Сент-Бёв упрекает Бальзака за возвеличение образа аббата Трубера, который становится в итоге подобием Ришелье, и т. д. Те же упреки и по поводу Вотрена и еще многих персонажей. Дело тут не только в любовании автора своими героями, возвеличении их, желании сделать лучшими в своем роде: например, Бьяншон или Деплейн – ровни Клода Бернара или Лаэннека [188], г-н де Гранвиль – ровня д’Агессо [189]. Дело в дорогой Бальзаку теории великого человека, которому не повезло с великими обстоятельствами, в этом-то как раз и состоит его роль романиста: написать безымянную историю, исследовать некоторые исторические характеры, какими они представляются помимо исторического фактора, толкающего их к проявлению величия. Пока это точка зрения Бальзака, она не поражает. Но когда Люсьен де Рюбампре перед самоубийством пишет Вотрену: «Когда Бог того пожелает, эти таинственные существа становятся Моисеем, Атиллой, Карлом Великим, Магометом или Наполеоном; но когда он оставляет ржаветь на дне человеческого океана эти исполинские орудия своей воли, то в каком-то поколении рождаются Пугачев, Фуше, Лувель [190] или аббат Карлос Эррера [191]. <…> Прощайте, вы, кому на ином пути, быть может, суждено было стать более великим, чем Хименес [192], чем Ришелье!» Люсьен слишком напоминает Бальзака и перестает быть реальной личностью, отличной от других. Это случается порой по той или иной причине, несмотря на чудесное разнообразие персонажей Бальзака и на верность их себе. Например, при том, что типы у него более многочисленны, чем индивидуальности, всё же ощущается, что каждый из героев – всего лишь один из многих представителей одного и того же типа. Порой г-жа де Ланже как бы становится г-жой де Кадиньян или г-н де Морсоф – г-ном де Баржетоном.
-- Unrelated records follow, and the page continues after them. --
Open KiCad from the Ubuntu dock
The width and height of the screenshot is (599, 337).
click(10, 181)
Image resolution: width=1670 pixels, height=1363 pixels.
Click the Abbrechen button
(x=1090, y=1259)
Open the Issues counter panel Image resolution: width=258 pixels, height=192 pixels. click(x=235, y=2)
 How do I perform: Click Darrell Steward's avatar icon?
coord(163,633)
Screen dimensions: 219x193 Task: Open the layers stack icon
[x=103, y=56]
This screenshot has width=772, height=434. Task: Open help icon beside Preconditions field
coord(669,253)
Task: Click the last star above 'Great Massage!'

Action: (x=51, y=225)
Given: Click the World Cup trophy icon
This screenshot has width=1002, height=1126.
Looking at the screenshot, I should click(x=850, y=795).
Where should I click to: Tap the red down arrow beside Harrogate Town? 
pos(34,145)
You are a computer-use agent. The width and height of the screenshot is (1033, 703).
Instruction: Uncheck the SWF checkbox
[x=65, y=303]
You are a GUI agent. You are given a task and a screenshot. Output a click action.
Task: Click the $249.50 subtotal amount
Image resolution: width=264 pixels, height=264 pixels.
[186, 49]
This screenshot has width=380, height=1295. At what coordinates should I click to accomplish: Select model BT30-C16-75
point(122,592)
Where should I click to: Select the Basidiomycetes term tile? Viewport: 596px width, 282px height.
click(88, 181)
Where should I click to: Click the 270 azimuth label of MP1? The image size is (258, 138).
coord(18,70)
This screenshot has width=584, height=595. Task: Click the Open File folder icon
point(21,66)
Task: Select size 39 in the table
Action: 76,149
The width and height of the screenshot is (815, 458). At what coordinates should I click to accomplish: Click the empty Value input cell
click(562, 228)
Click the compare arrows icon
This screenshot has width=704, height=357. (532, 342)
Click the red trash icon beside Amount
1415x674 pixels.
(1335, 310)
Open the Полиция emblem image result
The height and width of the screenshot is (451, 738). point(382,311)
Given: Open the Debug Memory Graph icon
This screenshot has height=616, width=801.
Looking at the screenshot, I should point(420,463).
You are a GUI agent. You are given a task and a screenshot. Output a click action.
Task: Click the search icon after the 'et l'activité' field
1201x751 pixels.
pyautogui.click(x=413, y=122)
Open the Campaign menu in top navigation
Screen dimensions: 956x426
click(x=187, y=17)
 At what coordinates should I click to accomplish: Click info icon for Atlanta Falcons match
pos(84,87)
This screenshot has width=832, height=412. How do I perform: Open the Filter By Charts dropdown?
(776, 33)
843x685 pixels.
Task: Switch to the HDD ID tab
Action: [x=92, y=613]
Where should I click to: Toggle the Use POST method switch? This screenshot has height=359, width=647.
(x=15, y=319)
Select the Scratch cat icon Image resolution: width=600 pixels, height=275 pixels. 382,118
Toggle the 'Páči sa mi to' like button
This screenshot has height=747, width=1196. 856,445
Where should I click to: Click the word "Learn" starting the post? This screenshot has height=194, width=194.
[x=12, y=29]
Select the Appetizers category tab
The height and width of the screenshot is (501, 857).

Читательницей Бальзака, на которой в наибольшей степени сказалось его влияние, была молодая маркиза де Кардайек, урожденная Форшвиль [193]. Среди владений ее мужа в Алансоне был старинный фамильный особняк, с выходящим на площадь, как в «Музее древностей», фасадом, со спускающимся к речке Грасьёз, как в «Старой деве», садом. Граф де Форшвиль оставил его на попечение садовников, не находя удовольствия в том, чтобы «заживо хоронить себя» в Алансоне. Юная маркиза стала проводить там по нескольку недель в году, ощущая в том особую прелесть, которую сама назвала бальзаковской. С чердаков замка она велела достать кое-какую старинную, вышедшую из моды мебель, некогда принадлежавшую бабке графа – гувернантке детей герцога Прованского, несколько портретов предков и реликвий, связанных с историей или фамильными воспоминаниями, сентиментальными и аристократическими одновременно. В Париже она слыла одной из тех представительниц аристократии, любовь которых к своей касте носит некий эстетический налет и которые для родовитой знати являются тем же, чем для бретонского или нормандского простонародья – дальновидные содержатели гостиниц на горе Сен-Мишель или «У Вильгельма Завоевателя», одной из аристократок, осознавших, что залог их очарования – в бережном отношении к своим корням, в ретроспективности этого очарования, к которому сами они были приобщены литераторами, влюбленными в это их очарование, отчего на их эстетизм направлено как бы два луча: луч литературы и луч сегодняшней (хоть и выродившейся) красоты.
Фотографии самых блистательных из нынешних знатных дам стояли в алансонском особняке на дубовых столиках с выгнутыми ножками в духе м-ль Кормон. А поскольку засняты дамы были в старинных, полных изящества позах, благодаря шедеврам живописи и литературы слившихся для нас с грациями ушедшей поры, к внутреннему убранству особняка, в котором все, начиная со слуг в прихожей и кончая беседующими в гостиной хозяевами, поневоле было сегодняшним, это добавляло обстановке лишь искусственное очарование. Поэтому даже мимолетное воспоминание об особняке производило бальзаковское впечатление, особенно на людей, в большей степени обладающих вкусом, чем воображением, умеющих видеть и испытывающих потребность видеть, и возвращавшихся оттуда в восхищении. Что до меня, я был слегка разочарован. Мысль о том, что г-жа де Кардайек живет в Алансоне в особняке м-ль Кормон или г-жи де Баржетон, что реально существует то, что я так хорошо представлял себе в воображении, производила на меня слишком сильное впечатление, чтобы реальность могла сравниться с ним.